Sauk Centre accepted girls from age 8 to 18, committed by court order for a crime. For stealing ten dollars and then violating her parole, Diane was incarcerated two years in Sauk Centre, an indeterminate sentence that depended on a parole board to decide when she could be released.
I believe Diane was sent to Sauk Centre because the judge felt she would have better care than her parents could provide. The judge probably was unacquainted with the reality of life in Sauk Centre for the girls there. Her experiences in Sauk Centre are thoroughly documented in the first chapter of Incorrigible, especially her intake process, itself traumatizing, her escape attempt, and her detention in solitary confinement for ten days.
In 2016 President Obama issued an executive order banning solitary confinement for all juvenile offenders in federal confinement. In international law, solitary confinement for juveniles has been banned and compared to torture. Nonetheless, several states continue the practice. In Diane’s case, its effects were both immediate and lifelong. Among other consequences she had phobias for her whole life, such as the inability to ride in elevators.
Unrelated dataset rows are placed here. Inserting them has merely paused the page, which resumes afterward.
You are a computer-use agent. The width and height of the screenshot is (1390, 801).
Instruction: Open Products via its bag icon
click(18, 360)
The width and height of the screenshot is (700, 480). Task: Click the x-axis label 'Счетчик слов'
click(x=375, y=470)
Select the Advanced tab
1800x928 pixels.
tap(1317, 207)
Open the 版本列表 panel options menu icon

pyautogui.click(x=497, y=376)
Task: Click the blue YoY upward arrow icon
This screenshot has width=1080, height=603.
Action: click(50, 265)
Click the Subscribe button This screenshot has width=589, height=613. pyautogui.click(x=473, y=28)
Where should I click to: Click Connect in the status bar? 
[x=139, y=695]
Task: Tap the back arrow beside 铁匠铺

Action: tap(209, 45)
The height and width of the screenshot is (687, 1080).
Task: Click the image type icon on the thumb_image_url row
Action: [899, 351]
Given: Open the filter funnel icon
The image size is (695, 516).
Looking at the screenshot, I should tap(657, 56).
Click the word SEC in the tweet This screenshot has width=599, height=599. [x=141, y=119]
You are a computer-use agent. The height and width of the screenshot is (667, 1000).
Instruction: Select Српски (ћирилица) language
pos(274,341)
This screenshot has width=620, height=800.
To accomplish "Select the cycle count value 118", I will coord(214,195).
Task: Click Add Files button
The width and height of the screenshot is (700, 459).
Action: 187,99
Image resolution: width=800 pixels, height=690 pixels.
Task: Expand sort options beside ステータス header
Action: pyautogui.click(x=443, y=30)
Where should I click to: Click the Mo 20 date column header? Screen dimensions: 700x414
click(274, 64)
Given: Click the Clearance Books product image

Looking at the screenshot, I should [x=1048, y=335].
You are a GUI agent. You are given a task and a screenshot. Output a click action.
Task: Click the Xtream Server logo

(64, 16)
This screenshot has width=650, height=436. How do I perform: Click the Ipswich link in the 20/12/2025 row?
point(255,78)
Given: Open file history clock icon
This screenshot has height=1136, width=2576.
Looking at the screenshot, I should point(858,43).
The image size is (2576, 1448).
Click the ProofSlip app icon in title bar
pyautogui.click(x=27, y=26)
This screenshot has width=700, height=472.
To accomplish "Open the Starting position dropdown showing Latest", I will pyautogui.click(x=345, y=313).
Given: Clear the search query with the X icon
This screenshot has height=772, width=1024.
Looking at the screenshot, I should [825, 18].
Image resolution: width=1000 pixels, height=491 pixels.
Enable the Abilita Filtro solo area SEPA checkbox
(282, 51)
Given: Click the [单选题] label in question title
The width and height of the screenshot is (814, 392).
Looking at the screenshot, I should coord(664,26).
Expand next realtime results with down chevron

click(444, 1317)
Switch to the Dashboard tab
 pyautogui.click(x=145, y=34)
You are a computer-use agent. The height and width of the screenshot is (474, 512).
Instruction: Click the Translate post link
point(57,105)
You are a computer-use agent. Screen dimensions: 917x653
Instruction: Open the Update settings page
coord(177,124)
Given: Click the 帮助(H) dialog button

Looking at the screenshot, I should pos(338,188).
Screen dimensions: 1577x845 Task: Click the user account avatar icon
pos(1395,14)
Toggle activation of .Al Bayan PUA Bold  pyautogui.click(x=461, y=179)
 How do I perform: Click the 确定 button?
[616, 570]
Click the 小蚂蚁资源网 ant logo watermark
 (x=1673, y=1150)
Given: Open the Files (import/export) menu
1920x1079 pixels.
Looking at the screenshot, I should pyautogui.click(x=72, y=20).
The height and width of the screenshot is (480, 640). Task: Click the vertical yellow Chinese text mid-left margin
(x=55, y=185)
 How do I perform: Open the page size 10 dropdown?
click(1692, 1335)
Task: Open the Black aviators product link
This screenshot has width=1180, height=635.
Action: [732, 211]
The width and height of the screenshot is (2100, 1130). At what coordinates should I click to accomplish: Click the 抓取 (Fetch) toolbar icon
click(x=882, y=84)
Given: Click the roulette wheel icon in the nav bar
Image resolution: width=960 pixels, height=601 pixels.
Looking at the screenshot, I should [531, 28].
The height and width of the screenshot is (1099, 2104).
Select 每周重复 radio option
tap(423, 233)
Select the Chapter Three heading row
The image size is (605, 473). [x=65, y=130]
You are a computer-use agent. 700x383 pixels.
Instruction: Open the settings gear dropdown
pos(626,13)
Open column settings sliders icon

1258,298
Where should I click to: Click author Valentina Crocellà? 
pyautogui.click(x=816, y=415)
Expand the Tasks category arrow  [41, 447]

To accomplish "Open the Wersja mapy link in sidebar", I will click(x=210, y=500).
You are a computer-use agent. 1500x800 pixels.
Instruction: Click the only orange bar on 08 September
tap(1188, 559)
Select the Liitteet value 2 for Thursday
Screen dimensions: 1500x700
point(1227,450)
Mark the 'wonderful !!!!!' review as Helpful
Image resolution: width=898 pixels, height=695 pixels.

The measures Sauk Centre staff took to instill discipline in the girls under their care were commonly used in many states during that era. A 1974 made-for-TV movie called Born Innocent, starring Linda Blair, was based on the memoir of a former superintendent of an Oklahoma state school for girls, documenting the abuse suffered by girls in that state. Diane and I visited Sauk Centre in 1993 and spoke to the school’s superintendent. He said that the era when Diane was confined there was the “most repressive” time in its history. Some of the habits Diane learned while at the school lasted, like the trauma, all her life.